Yokohama simulation technology to support rubber innovation

Yokohama Rubber has announced its development of a simulation technology for multi-objective design exploration of rubber materials. The new technology is said to have been developed to “support innovative thinking about rubber material design.” Yokohama Rubber states an aim of using such innovative thinking to “create tyres that meet the highest standards in areas that normally are at odds with each other, such as low fuel consumption and safety or ultralight weight and high rigidity.”

The new technology is viewed by Yokohama Rubber as the latest in a series of innovative technologies it has developed, a range of technologies that include Yokohama’s proprietary aerodynamic simulation and aero-acoustic noise simulation technologies, which have led to the discovery of tyre designs featuring dimples or fins that better control the airflow around the tyre, thereby contributing to greater fuel efficiency.

Tyre performance is greatly affected by the complex morphology in the rubber material, i.e. the dispersion and quantity of polymer (rubber) and filler (carbon black or silica). The new multi-objective design exploration simulation technology differs from the previous simulation methods that assumed the use of actual rubber materials. Instead, the new simulation technology creates rubber material models based on virtual morphologies, thus enabling simulations of various morphologies. By changing the morphological parameters (variables), the new simulation technology enables us to create huge-scale simulation models consisting of about one billion elements having various morphologies. A performance evaluation run on the TSUBAME2.5 supercomputer in the Tokyo Institute of Technology, confirmed that the new simulation technology can complete huge-scale computations consisting of one billion elements in just 75 minutes, a feat previously unheard of when using the finite element method.

The challenges to establishing this simulation technology were the modelling technology that enables complete control of the morphology and the large-scale viscoelastic simulation technology needed to calculate the mechanical properties of rubber material. These problems were solved thanks to the efforts of a joint research project with Professor Dominique Jeulin of MINES ParisTech / Centre de Morphologie Mathematique (CMM) in France. This joint research developed a modelling technology, the random morphological model and a new computational scheme for large-scale viscoelastic simulations. The establishment and combination of these two key technologies provided the finishing touches to Yokohama Rubber’s simulation technology for multi-objective design exploration of rubber materials.
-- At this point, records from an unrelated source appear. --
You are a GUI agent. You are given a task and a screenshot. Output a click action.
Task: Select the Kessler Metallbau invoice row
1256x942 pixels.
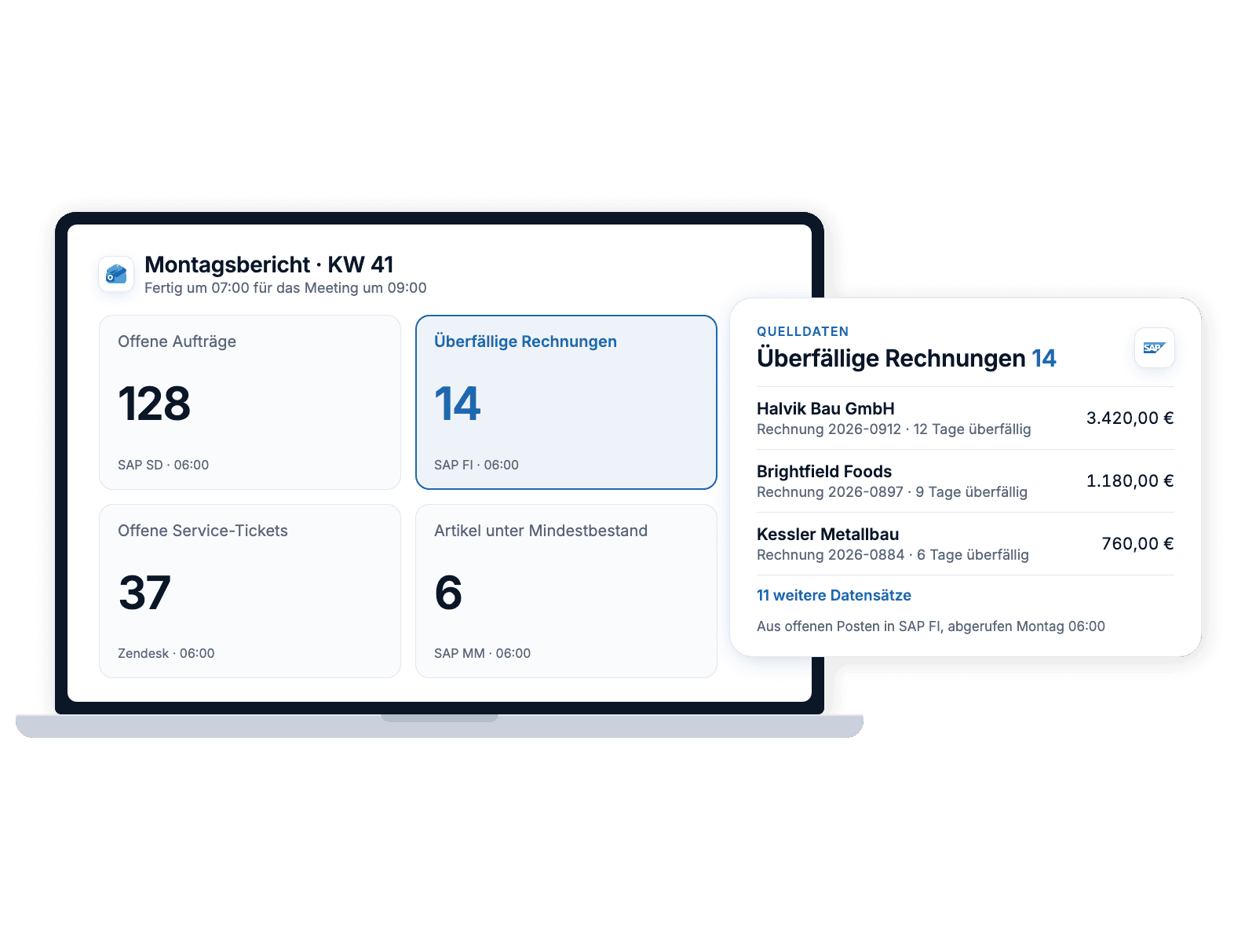pos(966,544)
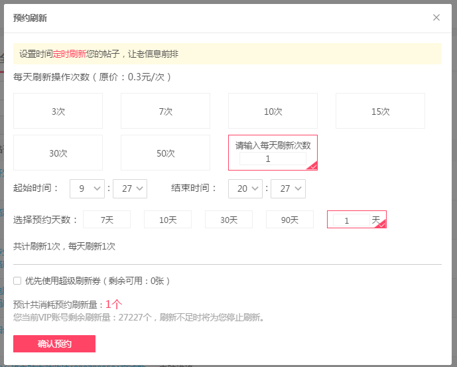457x367 pixels.
Task: Close the 预约刷新 dialog
Action: pos(436,17)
Multi-objective design exploration is a technique for deducing knowledge useful to the design process. It focuses on organisms’ evolutionary processes and uses a multi-objective genetic algorithm to search for more optimal solutions. Yokohama Rubber’s past use of multi-objective design exploration to determine the optimal structural design for its tyres has produced some useful results, including the development of Yokohama’s low fuel consumption tyre, the BluEarth-1 EF20.

The new simulation technology for multi-objective design exploration of rubber materials comprises four modules: (1) morphology modelling that controls the morphology of the rubber material, (2) a viscoelastic simulation to calculate the mechanical properties of the virtual rubber material, (3) an evolutional computation to improve the mechanical properties, and (4) analysis of the big data generated by the evolutional computation to extract information useful to material development (data mining).